This is me.
I know that I always say that I haven’t been able to actually sit down and type some stuff down on here, but in reality (well, I don’t really have a lot of time with college and stuff) I just haven’t really sat down and… thought. I’ve been keeping myself busy in order to avoid listening to my inner thoughts. I know this is something really bad, but whatever. I guess it’s my way of saying that I shouldn’t care and make myself believe that I really shouldn’t care about anything other than my education, which is probably the only thing that I can control right now.
So, it’s my second year in college. Sophomore status. However, this year it seems that I finally get that second chance. I thought that when I first left home to come to JMU that I was given a second chance, but problems from my past followed me into my freshman year. I hate that. This year though, I have managed to completely eliminate certain problems because I know that it’s best for me. To let go of certain things and to let go of certain people. I’m not going to lie and say I have completely taken everything out that has come along with over the past few years, but I’ll say that I did take out one part that was damaging my well-being the most. There are still some problems that I have, but it’s okay right now.
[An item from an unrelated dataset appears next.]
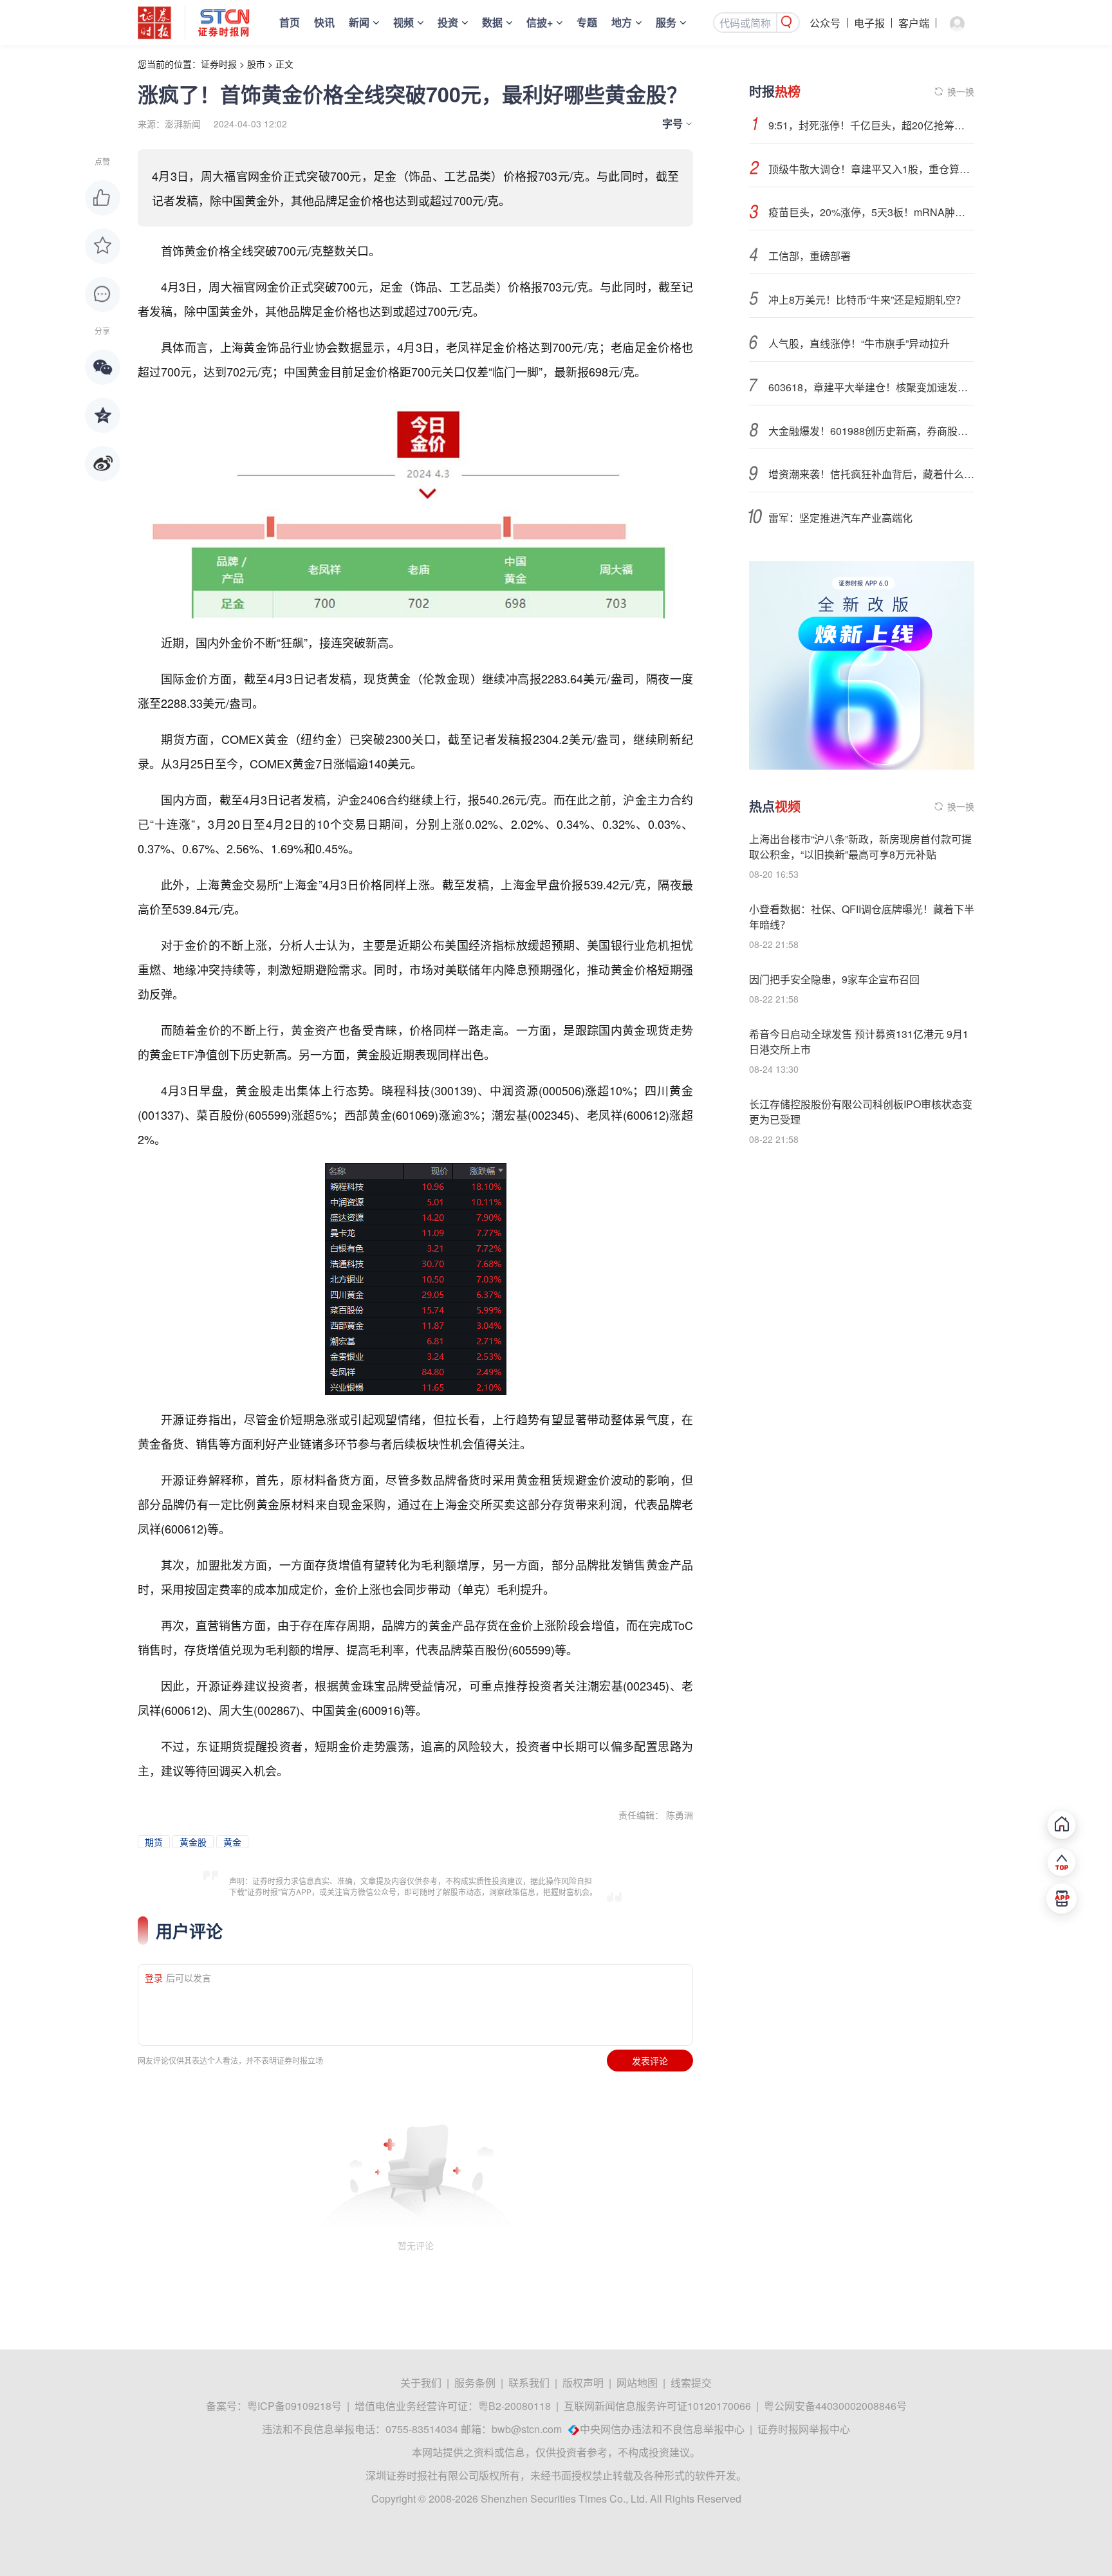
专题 (587, 22)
Just okay.
And this is the end of my post that is updating you. You being someone that doesn’t really exist because I can honestly bet that no one even knows about what I’m writing, but I don’t honestly care. I prefer my own words to be out here somewhere then to just be stuck inside of me. So yeah, I’m going to try to continue updating this, but I am not making any promises that that will happen. We’ll see how long it takes for me to make another post.